The return to ovulation following early abortion: a comparison between vacuum aspiration and prostaglandin
- PMID: 3291533
- DOI: 10.1530/acta.0.1180161
The return to ovulation following early abortion: a comparison between vacuum aspiration and prostaglandin
Abstract
The return to ovulation following early abortion (less than or equal to 56 days amenorrhea) has been assessed after both vacuum aspiration under general anesthesia (N = 14) and menstrual induction with 16,16 dimethyltrans-delta 2PGE1 methyl ester in pessary form (N = 18). The urinary excretion of hCG, total estrogen and pregnanediol was similar in each group. There was an initial rapid decline in hCG excretion (t1/2 48 h), reaching 10% of the pre-treatment value after 6 days. Twenty-nine (91%) women showed a luteal phase rise in pregnanediol excretion, with ovulation occurring on day 29 (16-37) and 24 (16-32) in the vacuum aspiration and prostaglandin groups, respectively (median (range) NS). The wide range in the return of ovarian activity was related to the variation in decline of progesterone secretion (as reflected by excretion of pregnanediol) by the corpus luteum. Asynchrony between the ovarian and menstrual cycles resulting from a delay to ovulation presents a major constraint to the use of early pregnancy interruption as a routine method of fertility control.
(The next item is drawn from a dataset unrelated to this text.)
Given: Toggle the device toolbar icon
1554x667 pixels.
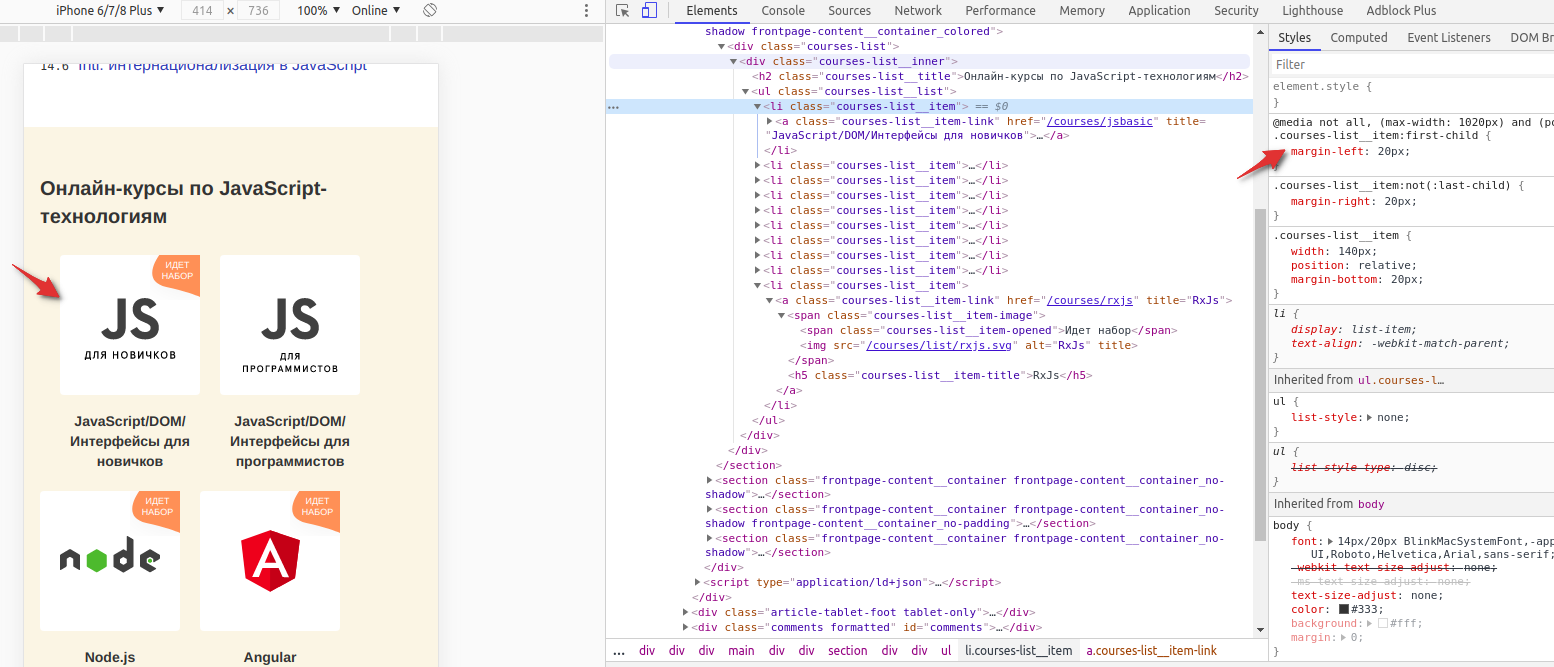Looking at the screenshot, I should click(x=648, y=9).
PIP: Analysis of the endocrine profile after early abortion, whether by vacuum aspiration or menstrual induction, indicates that the levels of human chorionic gonadotropin (hCG), estrogen, and progesterone decline slowly over several days before reaching prepregnancy levels. The return to ovulation following early abortion (under 56 days of amenorrhea) was assessed in 2 groups: 14 women who underwent vacuum aspiration under general anesthesia and 18 women whose abortion was medically induced with 16,16 dimethyl-trans-delta 2-prostaglandin (PG) El methyl ester in pessary form. The pattern of excretion of hCG, total estrogen, and pregnanediol following abortion was similar in both groups. hCG excretion reached 10% of the pretreatment value after 6 days in each study group. After a rapid fall in total estrogen secretion, there was a gradual increase in the follicular phase, followed by a more rapid rise prior to, and maintained after, ovulation itself. 29 (91%) women showed a luteal phase rise in pregnanediol excretion compatible with ovulation. The median length of the luteal phase was 13 days in the vacuum aspiration group and 11 days in the group treated with PGE1. There was a correlation between the day on which the urinary pregnanediol to creatinine ratio 1st dropped to 20-30 mgmol/mmol and the day of the return of ovulation. Ovulation was delayed by 29 days on average in the vacuum aspiration group and by 24 days in the prostaglandin group. Asynchrony between the menstrual and ovarian cycles represents a major constraint to the use of menstrual induction as a routine means of postcoital contraception.